BENGALURU: Emerging Asian currencies retreated on Friday as the US dollar and Treasury yields strengthened after stronger than expected inflation data increased the likelihood of interest rates remaining restrictive for longer.
—The Malaysian ringgit led losses, sliding 0.4%, on track for its worst day since Oct. 2. The Philippine peso retreated 0.3% while the Indonesian rupiah fell 0.2%.
For the week, the Malaysian ringgit was on track to for its seventh week of declines while the Indonesian rupaih was heading towards extending its weekly decline to a sixth week.—-
Shares in Asia retreated with equities in South Korea falling 0.9% while equities in Indonesia, Malaysia, and Taiwan slid between 0.2% and 0.4%.
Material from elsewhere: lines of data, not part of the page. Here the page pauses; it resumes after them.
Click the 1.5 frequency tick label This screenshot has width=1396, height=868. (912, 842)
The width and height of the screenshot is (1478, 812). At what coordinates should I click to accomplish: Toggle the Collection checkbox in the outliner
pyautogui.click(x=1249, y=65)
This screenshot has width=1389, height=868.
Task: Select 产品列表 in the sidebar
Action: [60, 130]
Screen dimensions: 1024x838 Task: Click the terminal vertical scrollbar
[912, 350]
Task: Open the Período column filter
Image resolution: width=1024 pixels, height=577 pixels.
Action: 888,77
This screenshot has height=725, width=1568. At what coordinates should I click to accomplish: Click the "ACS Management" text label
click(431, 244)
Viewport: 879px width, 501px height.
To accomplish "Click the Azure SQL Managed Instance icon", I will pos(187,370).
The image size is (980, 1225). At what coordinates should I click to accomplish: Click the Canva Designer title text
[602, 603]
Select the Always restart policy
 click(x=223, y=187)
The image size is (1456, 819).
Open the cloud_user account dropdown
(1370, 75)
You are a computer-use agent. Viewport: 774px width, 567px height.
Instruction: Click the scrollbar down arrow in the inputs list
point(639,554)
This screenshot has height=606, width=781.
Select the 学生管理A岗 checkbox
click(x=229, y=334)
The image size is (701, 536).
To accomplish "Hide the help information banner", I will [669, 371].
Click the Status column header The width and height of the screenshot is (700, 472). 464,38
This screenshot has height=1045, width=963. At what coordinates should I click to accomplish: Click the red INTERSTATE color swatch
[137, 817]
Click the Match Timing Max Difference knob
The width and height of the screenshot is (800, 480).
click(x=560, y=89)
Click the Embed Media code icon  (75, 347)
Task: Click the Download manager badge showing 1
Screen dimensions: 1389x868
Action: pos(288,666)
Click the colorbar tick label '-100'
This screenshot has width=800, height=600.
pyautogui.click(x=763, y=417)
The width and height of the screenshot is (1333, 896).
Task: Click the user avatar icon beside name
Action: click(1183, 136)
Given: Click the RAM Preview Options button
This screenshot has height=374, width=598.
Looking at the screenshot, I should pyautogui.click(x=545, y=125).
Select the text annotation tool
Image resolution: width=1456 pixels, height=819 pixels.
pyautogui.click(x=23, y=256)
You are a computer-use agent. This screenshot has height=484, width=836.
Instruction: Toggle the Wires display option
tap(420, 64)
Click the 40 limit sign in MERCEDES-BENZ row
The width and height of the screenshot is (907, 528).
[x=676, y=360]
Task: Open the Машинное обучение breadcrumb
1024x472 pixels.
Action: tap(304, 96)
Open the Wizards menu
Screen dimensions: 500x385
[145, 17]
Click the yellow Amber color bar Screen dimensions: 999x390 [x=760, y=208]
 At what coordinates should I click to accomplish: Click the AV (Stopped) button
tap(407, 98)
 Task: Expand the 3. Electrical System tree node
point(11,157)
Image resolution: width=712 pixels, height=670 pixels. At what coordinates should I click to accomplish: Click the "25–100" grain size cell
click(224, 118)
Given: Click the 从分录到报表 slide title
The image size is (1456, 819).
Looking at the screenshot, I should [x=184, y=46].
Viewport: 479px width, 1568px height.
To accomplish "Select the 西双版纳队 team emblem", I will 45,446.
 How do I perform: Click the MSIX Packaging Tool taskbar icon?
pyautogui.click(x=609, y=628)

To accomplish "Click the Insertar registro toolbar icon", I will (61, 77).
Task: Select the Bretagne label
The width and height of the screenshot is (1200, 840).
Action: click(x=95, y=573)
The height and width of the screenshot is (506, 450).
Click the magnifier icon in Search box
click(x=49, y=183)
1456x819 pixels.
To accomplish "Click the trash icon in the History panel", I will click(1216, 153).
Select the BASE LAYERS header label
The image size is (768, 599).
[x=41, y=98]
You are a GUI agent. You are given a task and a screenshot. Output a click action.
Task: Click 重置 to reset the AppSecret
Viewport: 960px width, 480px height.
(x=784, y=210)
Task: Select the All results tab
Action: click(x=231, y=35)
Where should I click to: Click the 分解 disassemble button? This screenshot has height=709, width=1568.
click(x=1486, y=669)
Meanwhile, the Singapore dollar edged 0.1% higher after the central bank kept its monetary policy unchanged with inflation moderating and economic growth beating expectations.
Singapore equities slid 0.9%.
“Given the growth and inflation outlook, this decision strikes a balance between continuing to ensure medium-term price stability and the uncertain growth prospects for Singapore moving forward,” analysts at Maybank said in a note.
India’s retail inflation eased to a three-month low in September while other data pointed to its industrial output growing at its fastest in more than a year in August, data showed on Thursday. Equities in Mumbai fell 0.7% while the rupee was largely unchanged.